* **EXERCISE TASK**
Gather every line of the records in which the string "size" appears. Case counts.

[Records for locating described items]
________________________________________

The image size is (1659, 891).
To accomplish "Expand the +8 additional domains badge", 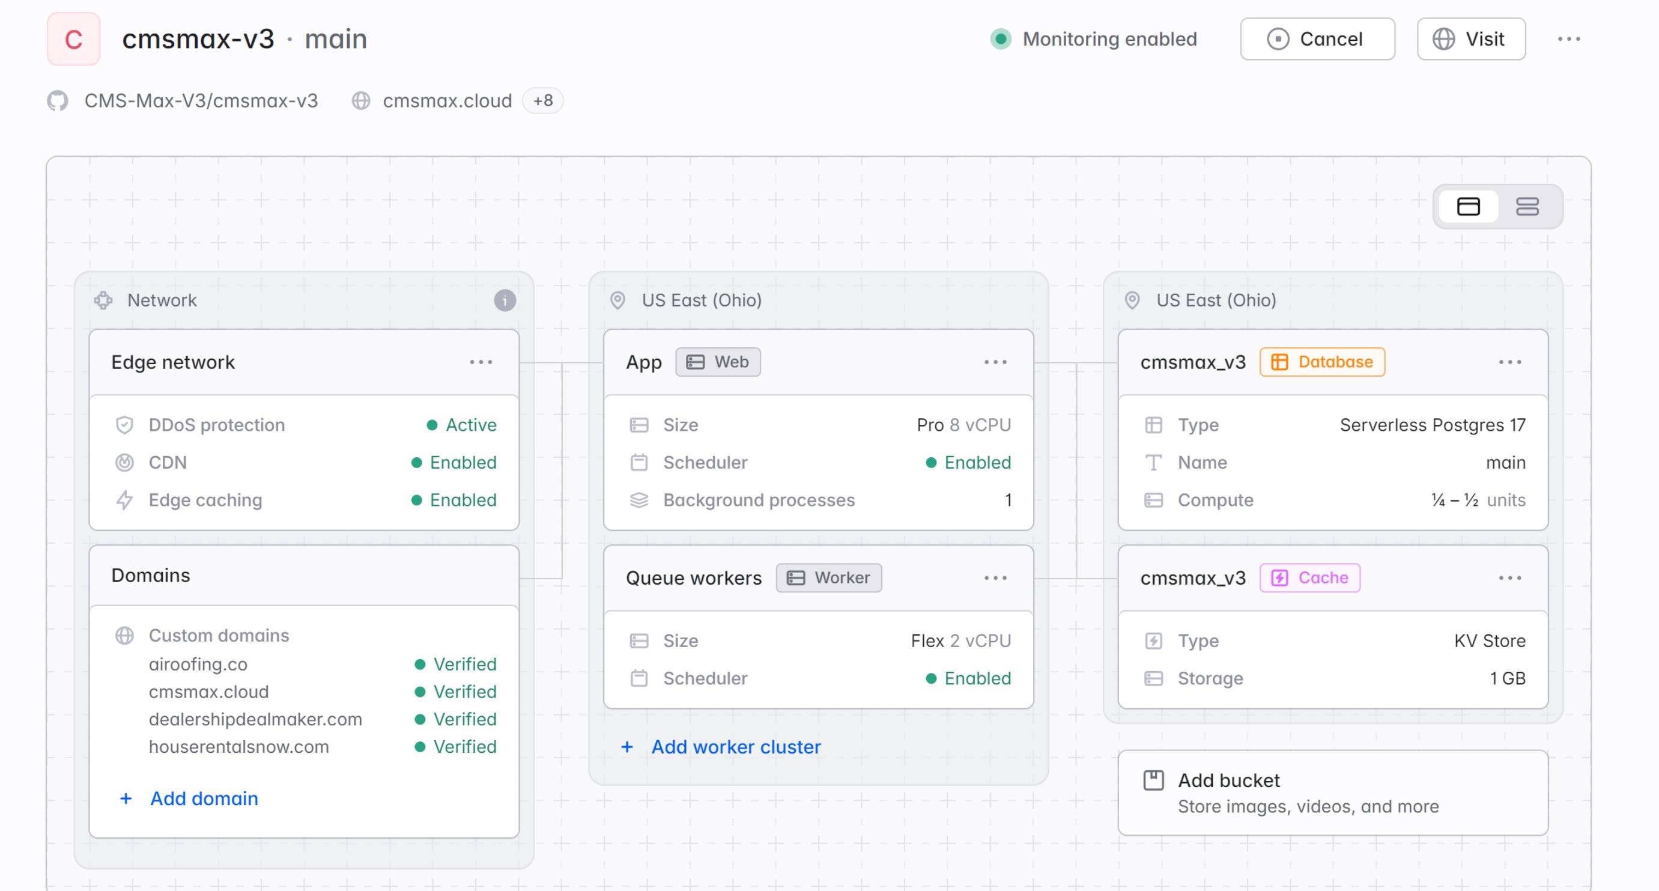I will (x=542, y=101).
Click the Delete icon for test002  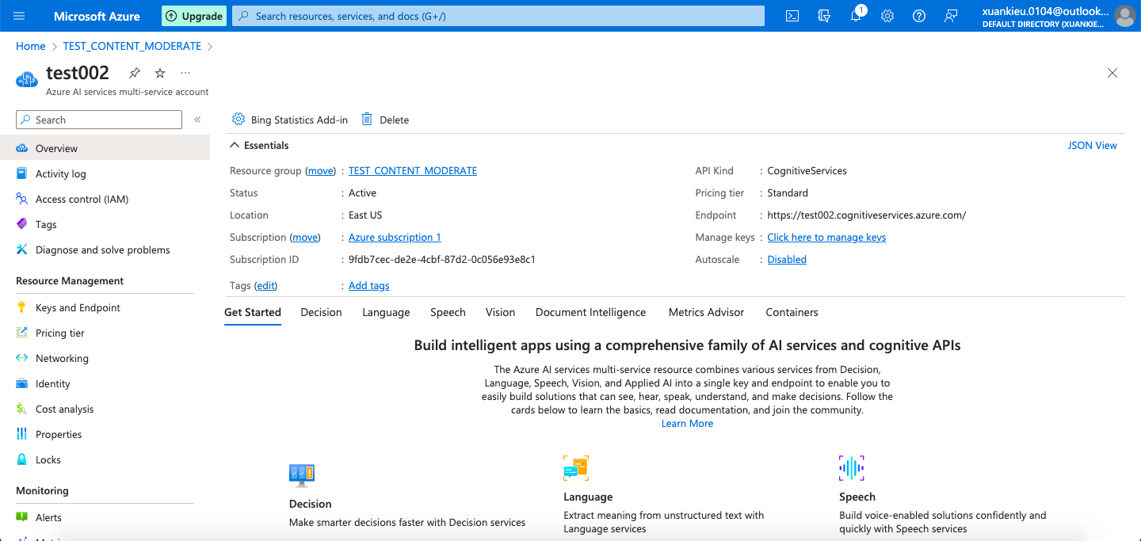pos(387,120)
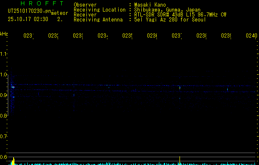The height and width of the screenshot is (165, 259).
Task: Click the bright meteor echo at spectrogram start
Action: pos(13,87)
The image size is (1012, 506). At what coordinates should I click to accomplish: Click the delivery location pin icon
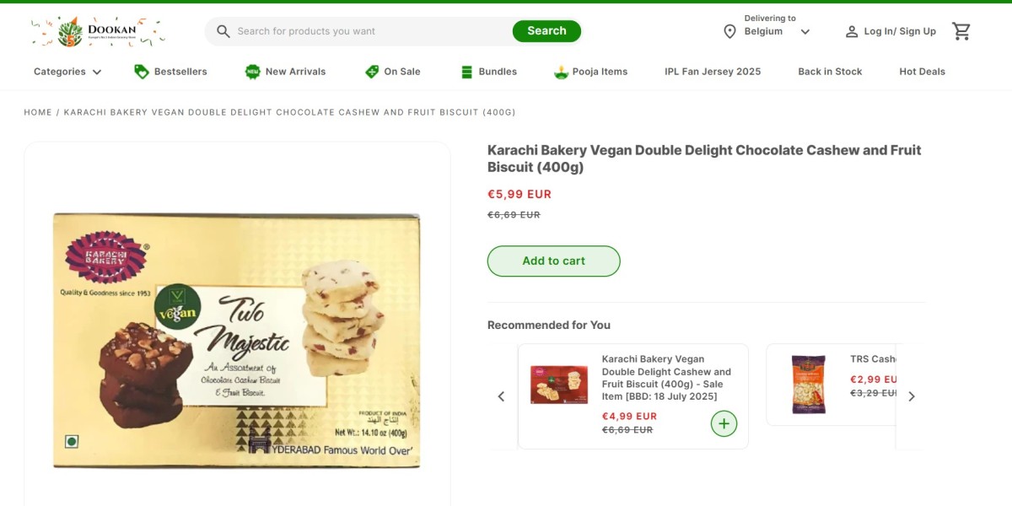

________________________________________

* **FULL ANSWER**
The image size is (1659, 891).
The image size is (1012, 506). At what coordinates should I click to accomplish: Click the delivery location pin icon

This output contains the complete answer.